Sunday, August 20, 2017

Eclipse means Eclipso!

With the eclipse, it seemed a good time to look at one of a couple silver-age DC comics I picked up. One thing the comics showed was that if you think that the Silver-Age Doom Patrol was weird, you probably need to read more DC comics from that era. House of Secrets during this time had two features much like their competition's Strange Tales and Tales of Suspense. In this case, the two were Eclipso and Prince Ra-man. One of the things that attracted me with this comic was it promised a merging of the two features into one story pitting the hero against the star villain.

Eclipso was sort of DC's version the Hulk, playing on the Jekyll and Hyde motif: good guy scientist who turns into a menace. In Eclipso's case all it takes is an eclipse to turn scientist Bruce Gordon into the villain Eclipso. Unlike the Hulk, Eclipso got to wear a costume, had incredible intellect and was an out and out villain. Gordon spent most of his time trying, and failing, to prevent coming into eclipses and then helping to set things up that would force him to become Gordon again. In this he is aided by his girlfriend Mona and her father Professor Bennet. A strong sudden light is enough to banish Eclipso.

Prince Ra-Man is a bit tougher to explain. He has his roots in an earlier strip featuring Mark Merlin who was an occult detective. He got himself stuck in another dimension and the only way to get back to our reality was to be cast into a recently deceased body. In this new body, he has various mental powers (telekinesis, illusion casting) and a powerful artifact, the six-sided sun. Sort of like the cinema version of Doctor Strange, it has the all of the earmarks of being a mystical hero but explaining it in pseudo science fiction terms while hedging their bets by also sprinkling in Egyptian references. Upon arriving back in this reality he tells Mark's fiance Elsa that Mark is dead. But, she travels with Prince Ra-man in his crusade against crime. Prince Ra-Man may be DC's first superhero to actually sport a beard. With that, plus a white streak in his black hair and his eyes being all white and black ringed, he is looking almost more like a villain than a hero at the time.

This story starts with Bruce, Mona and Professor Bennet preparing for the next eclipse and a plan to instantly banish Eclipso. As usual Eclipso uses his intellect to outwit them and embark on his next plan of world conquest. In this instance, Eclipso emerges from Bruce Gordon as opposed to Bruce transforming into Eclipso. Eclipso's plan involves him to create Helio, a being made from sun and various chemicals. He even designed a costume for Helio. Of course, it means Eclipso has to shield himself from his own being in order to avoid getting banished. With Helio's power, they steal a space platform so that they can attack anywhere on earth from the safety of space. Eclipso is eventually defeated and returns to Gordon's body. However, Helio is still out there.

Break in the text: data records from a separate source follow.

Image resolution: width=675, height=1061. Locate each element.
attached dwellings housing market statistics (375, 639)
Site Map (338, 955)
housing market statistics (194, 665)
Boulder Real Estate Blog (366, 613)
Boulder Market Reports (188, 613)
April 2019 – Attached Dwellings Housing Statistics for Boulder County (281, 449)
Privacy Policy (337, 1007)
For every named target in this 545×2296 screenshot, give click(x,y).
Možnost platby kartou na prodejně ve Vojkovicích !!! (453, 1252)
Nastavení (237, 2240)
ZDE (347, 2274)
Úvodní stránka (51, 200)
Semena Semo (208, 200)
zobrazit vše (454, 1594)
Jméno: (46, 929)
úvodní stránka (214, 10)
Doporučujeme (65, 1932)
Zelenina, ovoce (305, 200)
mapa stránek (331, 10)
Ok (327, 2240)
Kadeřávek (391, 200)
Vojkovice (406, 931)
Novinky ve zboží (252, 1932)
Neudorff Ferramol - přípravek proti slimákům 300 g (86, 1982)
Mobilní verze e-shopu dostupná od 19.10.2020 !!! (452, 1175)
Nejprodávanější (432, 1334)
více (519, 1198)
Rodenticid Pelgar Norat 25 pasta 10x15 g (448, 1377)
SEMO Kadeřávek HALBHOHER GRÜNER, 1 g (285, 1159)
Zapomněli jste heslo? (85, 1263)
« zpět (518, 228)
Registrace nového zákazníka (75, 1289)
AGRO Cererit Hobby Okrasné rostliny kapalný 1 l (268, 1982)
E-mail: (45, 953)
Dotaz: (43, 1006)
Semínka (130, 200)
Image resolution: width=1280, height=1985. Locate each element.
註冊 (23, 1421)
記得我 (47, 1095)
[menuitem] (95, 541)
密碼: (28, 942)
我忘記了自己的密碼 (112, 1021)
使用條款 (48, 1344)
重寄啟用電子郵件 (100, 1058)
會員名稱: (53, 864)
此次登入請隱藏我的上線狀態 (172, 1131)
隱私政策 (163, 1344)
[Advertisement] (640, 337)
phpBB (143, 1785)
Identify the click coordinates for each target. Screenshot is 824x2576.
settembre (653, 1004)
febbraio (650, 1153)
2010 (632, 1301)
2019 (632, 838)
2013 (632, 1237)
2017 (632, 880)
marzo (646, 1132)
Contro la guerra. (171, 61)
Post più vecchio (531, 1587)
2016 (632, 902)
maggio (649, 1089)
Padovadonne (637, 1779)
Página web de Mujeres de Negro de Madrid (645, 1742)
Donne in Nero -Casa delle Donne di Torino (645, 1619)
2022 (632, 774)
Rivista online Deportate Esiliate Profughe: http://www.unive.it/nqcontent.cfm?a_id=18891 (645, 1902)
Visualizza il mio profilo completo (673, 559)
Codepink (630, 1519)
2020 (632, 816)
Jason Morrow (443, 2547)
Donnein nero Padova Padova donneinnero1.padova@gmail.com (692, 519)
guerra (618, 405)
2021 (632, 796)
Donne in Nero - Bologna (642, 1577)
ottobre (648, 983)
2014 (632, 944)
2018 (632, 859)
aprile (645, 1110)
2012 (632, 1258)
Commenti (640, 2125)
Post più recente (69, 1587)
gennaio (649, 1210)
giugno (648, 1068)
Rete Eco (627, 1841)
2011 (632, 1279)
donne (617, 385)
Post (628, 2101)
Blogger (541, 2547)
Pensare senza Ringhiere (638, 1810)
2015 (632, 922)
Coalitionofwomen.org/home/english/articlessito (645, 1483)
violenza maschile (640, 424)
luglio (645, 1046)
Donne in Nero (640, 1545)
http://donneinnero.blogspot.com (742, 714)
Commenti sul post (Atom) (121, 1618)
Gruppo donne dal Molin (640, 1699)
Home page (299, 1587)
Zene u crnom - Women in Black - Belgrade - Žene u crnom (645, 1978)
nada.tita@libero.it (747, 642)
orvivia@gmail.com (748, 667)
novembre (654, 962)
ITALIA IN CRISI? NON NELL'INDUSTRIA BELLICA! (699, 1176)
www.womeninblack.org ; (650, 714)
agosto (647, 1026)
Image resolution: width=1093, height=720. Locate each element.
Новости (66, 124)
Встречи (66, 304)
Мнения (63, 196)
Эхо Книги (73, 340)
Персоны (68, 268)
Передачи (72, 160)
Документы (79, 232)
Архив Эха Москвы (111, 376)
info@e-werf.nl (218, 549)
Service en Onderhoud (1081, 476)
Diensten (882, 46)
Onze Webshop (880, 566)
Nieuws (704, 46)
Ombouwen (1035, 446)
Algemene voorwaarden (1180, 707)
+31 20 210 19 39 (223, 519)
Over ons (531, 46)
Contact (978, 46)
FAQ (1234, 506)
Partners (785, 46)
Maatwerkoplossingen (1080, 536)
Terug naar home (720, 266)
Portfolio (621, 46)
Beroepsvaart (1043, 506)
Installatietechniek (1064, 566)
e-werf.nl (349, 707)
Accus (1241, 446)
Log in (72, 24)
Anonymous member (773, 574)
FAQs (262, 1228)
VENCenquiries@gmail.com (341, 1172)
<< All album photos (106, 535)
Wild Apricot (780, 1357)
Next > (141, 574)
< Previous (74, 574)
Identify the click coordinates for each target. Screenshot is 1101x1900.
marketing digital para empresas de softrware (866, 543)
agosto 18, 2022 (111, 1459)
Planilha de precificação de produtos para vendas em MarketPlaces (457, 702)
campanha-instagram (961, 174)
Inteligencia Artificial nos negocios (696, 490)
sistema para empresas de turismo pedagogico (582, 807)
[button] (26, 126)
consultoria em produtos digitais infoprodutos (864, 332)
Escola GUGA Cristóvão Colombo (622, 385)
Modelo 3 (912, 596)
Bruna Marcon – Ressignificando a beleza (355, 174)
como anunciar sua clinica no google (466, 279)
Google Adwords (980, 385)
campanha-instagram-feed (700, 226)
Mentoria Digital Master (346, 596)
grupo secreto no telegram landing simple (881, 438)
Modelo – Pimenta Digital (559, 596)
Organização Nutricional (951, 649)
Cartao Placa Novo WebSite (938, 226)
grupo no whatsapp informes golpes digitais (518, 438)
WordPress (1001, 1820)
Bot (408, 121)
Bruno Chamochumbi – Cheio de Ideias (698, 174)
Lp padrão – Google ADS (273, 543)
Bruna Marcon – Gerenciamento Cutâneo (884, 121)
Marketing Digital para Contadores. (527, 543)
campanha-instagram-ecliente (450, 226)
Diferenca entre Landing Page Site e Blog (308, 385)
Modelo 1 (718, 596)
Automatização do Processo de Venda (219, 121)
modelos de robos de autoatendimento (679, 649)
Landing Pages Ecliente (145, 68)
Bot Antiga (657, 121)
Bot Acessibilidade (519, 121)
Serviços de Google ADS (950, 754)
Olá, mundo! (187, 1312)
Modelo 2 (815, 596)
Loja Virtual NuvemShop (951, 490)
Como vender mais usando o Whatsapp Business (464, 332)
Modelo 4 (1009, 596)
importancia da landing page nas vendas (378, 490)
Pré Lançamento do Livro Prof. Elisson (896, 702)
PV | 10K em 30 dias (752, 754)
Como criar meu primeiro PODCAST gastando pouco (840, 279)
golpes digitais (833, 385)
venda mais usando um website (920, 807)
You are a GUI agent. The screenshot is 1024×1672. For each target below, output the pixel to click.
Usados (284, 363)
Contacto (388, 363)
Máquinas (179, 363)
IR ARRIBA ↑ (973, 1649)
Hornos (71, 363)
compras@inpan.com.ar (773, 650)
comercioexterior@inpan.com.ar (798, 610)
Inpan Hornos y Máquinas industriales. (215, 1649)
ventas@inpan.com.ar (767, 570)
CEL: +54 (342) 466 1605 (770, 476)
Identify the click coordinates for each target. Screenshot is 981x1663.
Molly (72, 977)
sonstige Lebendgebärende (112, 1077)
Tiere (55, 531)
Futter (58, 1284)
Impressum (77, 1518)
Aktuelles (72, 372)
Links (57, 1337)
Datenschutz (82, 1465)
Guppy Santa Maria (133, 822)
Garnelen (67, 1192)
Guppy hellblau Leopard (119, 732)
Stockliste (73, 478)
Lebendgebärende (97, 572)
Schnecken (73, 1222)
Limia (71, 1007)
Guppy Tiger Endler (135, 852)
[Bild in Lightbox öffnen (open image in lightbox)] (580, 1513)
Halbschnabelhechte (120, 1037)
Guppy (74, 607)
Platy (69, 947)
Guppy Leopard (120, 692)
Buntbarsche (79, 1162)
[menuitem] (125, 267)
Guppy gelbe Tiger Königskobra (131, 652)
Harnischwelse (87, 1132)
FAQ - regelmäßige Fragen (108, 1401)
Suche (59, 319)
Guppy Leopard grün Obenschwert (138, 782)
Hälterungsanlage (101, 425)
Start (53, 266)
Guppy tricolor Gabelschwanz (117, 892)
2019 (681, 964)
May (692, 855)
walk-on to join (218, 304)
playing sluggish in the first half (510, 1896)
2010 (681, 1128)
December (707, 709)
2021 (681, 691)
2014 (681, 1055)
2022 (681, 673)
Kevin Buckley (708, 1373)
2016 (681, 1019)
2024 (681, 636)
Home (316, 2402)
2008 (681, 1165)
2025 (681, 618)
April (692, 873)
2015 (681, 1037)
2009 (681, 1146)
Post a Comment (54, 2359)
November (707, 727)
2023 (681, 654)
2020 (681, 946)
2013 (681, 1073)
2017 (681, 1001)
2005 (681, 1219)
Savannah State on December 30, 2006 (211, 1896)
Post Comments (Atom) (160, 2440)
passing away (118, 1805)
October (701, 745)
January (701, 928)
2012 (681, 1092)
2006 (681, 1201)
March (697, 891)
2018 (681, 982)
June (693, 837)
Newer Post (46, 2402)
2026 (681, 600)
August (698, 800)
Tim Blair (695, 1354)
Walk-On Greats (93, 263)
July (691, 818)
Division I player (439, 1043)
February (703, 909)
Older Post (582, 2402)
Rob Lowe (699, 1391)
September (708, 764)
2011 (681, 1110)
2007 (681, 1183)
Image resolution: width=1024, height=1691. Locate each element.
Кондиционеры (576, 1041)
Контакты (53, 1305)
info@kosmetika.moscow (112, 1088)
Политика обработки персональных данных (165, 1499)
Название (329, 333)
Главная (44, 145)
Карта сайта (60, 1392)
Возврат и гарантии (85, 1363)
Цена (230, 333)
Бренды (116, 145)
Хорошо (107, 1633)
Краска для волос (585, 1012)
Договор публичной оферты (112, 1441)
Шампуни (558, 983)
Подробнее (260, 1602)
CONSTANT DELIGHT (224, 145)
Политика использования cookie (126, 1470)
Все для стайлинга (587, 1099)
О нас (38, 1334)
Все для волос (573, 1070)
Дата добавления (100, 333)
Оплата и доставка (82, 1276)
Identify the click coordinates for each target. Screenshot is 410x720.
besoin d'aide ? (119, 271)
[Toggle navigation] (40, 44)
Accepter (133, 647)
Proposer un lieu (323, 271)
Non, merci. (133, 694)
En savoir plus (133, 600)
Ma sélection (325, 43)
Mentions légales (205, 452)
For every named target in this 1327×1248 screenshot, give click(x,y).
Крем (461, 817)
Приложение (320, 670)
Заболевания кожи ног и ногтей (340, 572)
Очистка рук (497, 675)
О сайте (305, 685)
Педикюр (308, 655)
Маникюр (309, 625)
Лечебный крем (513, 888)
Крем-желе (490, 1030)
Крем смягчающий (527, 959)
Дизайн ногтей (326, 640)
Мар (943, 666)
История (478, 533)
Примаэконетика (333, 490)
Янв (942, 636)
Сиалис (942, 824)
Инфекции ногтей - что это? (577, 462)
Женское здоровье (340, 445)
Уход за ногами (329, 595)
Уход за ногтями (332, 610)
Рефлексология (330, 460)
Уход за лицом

In the part two, Prince Ra-man sets out to end the ongoing threat of Helio. In their first encounter Helio almost manages to kill Ra-man and Elsa in a cave in. Helio travels to the lab complex of Buce Gordon in Solar City. He creates an artificial eclipse which transforms Bruce into Eclipso this time. When Prince Ra-man arrives, he quickly reasons that Eclipso is Gordon's other self which Professor Bennet admits. The professor tells him this transformation is only temporary but if there is a real eclipse, Eclipso will split off permanently and if Eclipso and Helio are able to get the stolen space platform into space, they will be nearly unstoppable. Ra-man grows his disc to giant size and flies it like a flying carpet after the platform where he has to battle the two villains.

GCD lists both parts of the story to be by Bob Haney while Jack Sparling did the art for the first half and Bernard Bailey on the second. It's not quite the book length battle promised on the cover, it is still a fun read of a couple of off-beat characters. The stories don't give much background on the characters and so the handling of Eclipso seems a bit inconsistent, with him emerging from Bruce in the front half and a transformed Bruce Gordon in the second. Eclipso's appearances after his run were sporadic in the 1970s. Some reprints, a battle against Batman, the Metal Men, an appearance in Crisis. It would be in the 1990s that Eclipso would get upgraded into a major villainous threat as he was portrayed as a dark villain that was able to use his black diamonds to create dark-sides of the various heroes. In one issue of his own comic he would be responsible for the deaths of various characters including the original Steel, the lady Dr. Midnight and Wildcat, Peacemaker, Mark Shaw Manhunter, the Creeper and another or two. The Creeper would get better and the Manhunter killed was retconned to have been someone else in his costume. In these stories, Eclipso doesn't display the scientific expertise and cunning that he does in these Silver-Age stories where he seems more of a Doctor Doom or Lex Luthor style villain. Prince Ra-Man would cross swords again with Eclipso a few issues later. He would eventually come clean with Elsa over his identity. Not much later he was killed in the final issue of Crisis on Infinite Earths. Since then, there have apparently been sporadic inconsistent appearances of him and/or Mark Merlin.